— Begin Passage to read —

It didn't intend to, but that has been the effect.
When aeroplanes didn't have flight management systems, pilots had to work out their navigation and aircraft performance on paper. Planning a complex descent in difficult terrain while flying on instruments would require a combination of mental arithmetic and the use of pages of tables in the flight manual, or the use of a circular slide rule, or both.
The effect of doing these things with raw data meant that the pilots were more mentally engaged in the aircraft's trajectory planning than they are now.
With the old system, they could still make mistakes, and many lost their lives through their mistakes, but they didn't come to grief by losing control of their aeroplanes.
Air France 447 was a loss of control, or lack of control accident. The acronym LOC covers them both, and the result is the same.
LOC is becoming a modern phenomenon. Before Air France 447, it had already become the biggest killer accident category.
Pilots have no need to do their detailed calculations and trajectory planning any more because the FMS computers are more accurate than anything they could do.
One effect of this is that pilots become passive recipients of pre-packaged information, which is both accurate and intuitively presented, and thus seductively credible.
If it were ever to lie to you, it would lie so beautifully you would believe it.
The trouble is that, although pilots are given initial training in the mental skills needed to fly without automation, modern flying on the line does not give them any practice at using these skills.
And because recurrent training doesn't provide the practice either, the mental skills atrophy, and so does the knowledge and awareness that practice confers.
It wouldn't matter that such skills should atrophy if an aircraft's automatics could be guaranteed never to fail or, as in the case of Air France 447, never to withdraw their services for good reason.
Unfortunately, computers will occasionally fail.
The task the airline industry faces is rebuilding the pilot skills that automation takes away from them.
Contrary to a lot of comment you will hear, this is not a function of the atrophying of manual motor skills, it is brain skills and awareness that is being lost.
I would qualify that statement about loss of manual skills by saying that flying on instruments is a skill that needs frequent practice, because it requires sophisticated cognitive skills.

— End Passage to read —

> [Written problem]: Write out the passage on pilot skills and cockpit automation word for word, from "One effect of" up to and including "thus seductively credible.".

— Begin Data extract —

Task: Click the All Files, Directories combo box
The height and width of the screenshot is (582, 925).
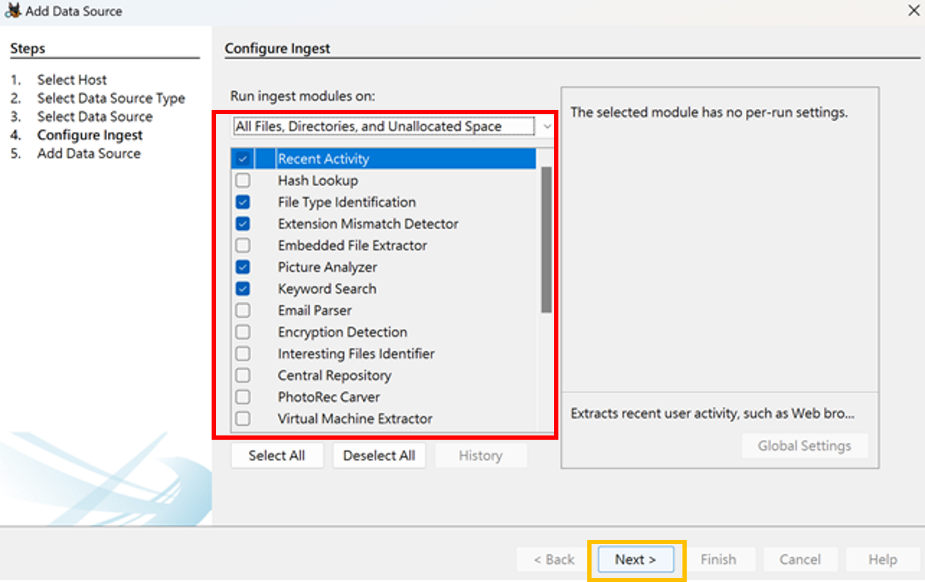Action: tap(384, 126)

— End Data extract —

> [Exercise solution]:
One effect of this is that pilots become passive recipients of pre-packaged information, which is both accurate and intuitively presented, and thus seductively credible.